Arraignment Process

What Is An Arraignment?

An arraignment is the process by which the defendant is read specific charges against him. It is the first step in the criminal process after arrest. It is a brief hearing. All arraignments are conducted after the suspect is arrested and booked by law enforcement. An arraignment takes place only after the prosecuting attorney decides to file charges and in most cases client appearance is not required if you have retained us as your attorney.

What Will Happen At The Arraignment And What Must The Defendant Do?

At the arraignment the defendant will appear before a judge. The defendant is always advised to bring private legal counsel. An arraignment is the time where the judge will ask if the person appearing is the person identified in the charges. In addition, the judge will ask whether the defendant will plead not guilty or guilty/no contest. It is highly unusual that a defendant would enter a guilty plea at the arraignment.
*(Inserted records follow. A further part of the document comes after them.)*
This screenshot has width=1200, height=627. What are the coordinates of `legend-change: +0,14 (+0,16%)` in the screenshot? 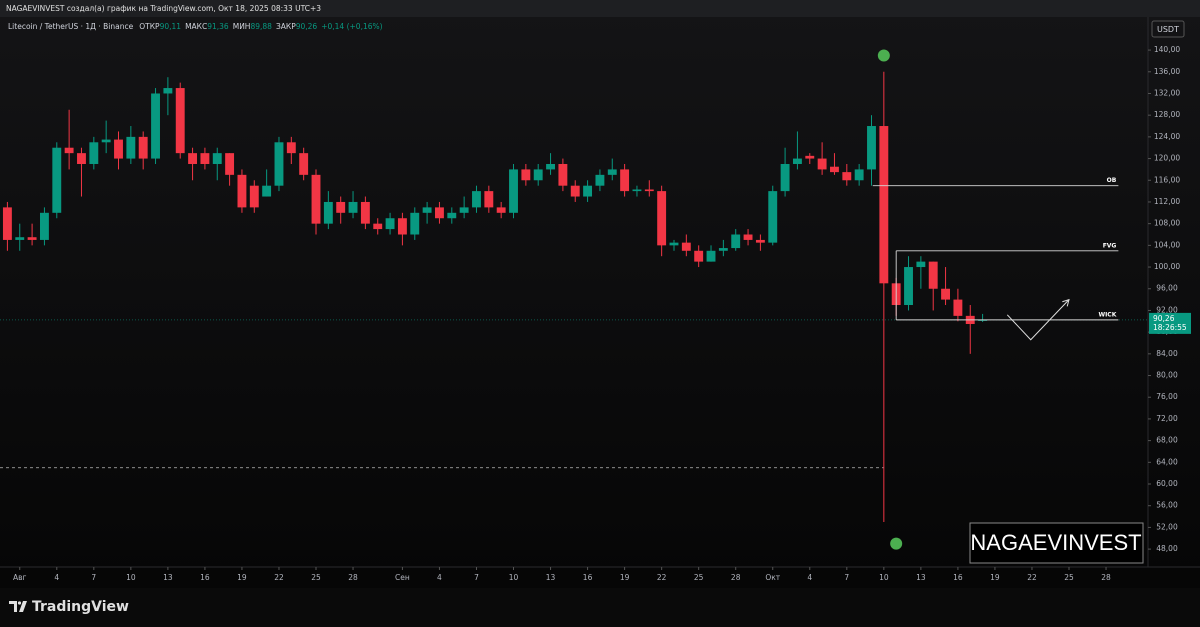 It's located at (352, 26).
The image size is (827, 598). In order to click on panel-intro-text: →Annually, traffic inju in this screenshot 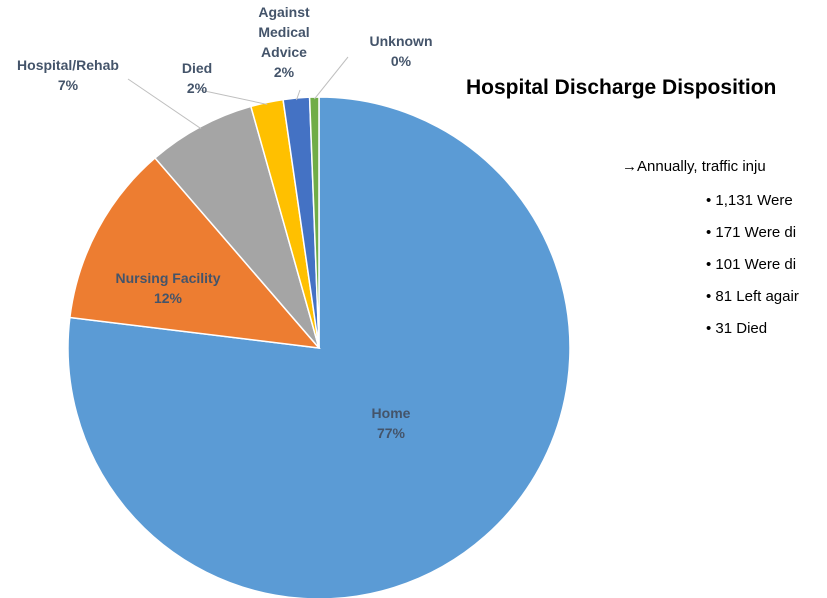, I will do `click(694, 166)`.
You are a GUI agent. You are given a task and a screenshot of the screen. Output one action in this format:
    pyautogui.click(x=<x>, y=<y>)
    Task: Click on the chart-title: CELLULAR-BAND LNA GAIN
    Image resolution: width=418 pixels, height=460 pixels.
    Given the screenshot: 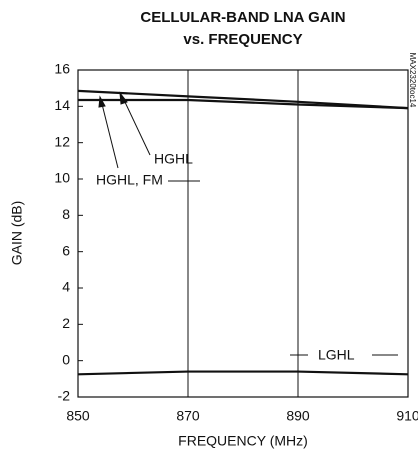 What is the action you would take?
    pyautogui.click(x=242, y=18)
Our law firm almost always advises a client to never plea/take a deal at arraignment.

At an arraignment:

(1) The defendant usually will be provided with a written allegation
from the prosecutor.
(2) The defendant will be asked to acknowledge his identity.
(3) The defendant may have private counsel present or the court may
appoint one.

The defendant may be told his possible punishment. The possible punishment is not a reflection on the case or the judges view of the case or the defendant.
If charged with a misdemeanor, the defendant is required to reply to the written charges with a plea of either guilty, not guilty, or nolo contendere (no contest). If charged with a felony, the defendant may or may not be required to reply with a plea at the initial arraignment. (The policy of presenting a plea at a felony arraignment is different state-by-state).
In a misdemeanor case, the judge will set the defendant’s tentative appearance schedule. In a felony case, the judge will set the defendant’s tentative preliminary hearing. (Not all states have preliminary hearings. Some convene a grand jury to find probable cause.)
Bail is established. The defendant has a right to argue for a bail reduction.
Discovery is usually presented to the defense attorney. Discovery usually consists of a police report and a complaint. This varies by state. Some states do not provide discovery until after the preliminary hearing or indictment.
If the defendant enters a plea of guilty or no contest at the arraignment, the judge may sentence the defendant at that time.
In Mallory v. United States, 1957, the U.S. Supreme Court ruled that an arraignment should take place as “quickly as possible”. Each state views a speedy arraignment differently. Consult with an attorney to identify how quickly the defendant can expect an arraignment. Generally, the rule-of-thumb is to expect arraignment to occur within two days after being arrested. If the defendant is arrested and released on bail or on his own recognizance, arraignment may take longer than if he is arrested and remains in jail.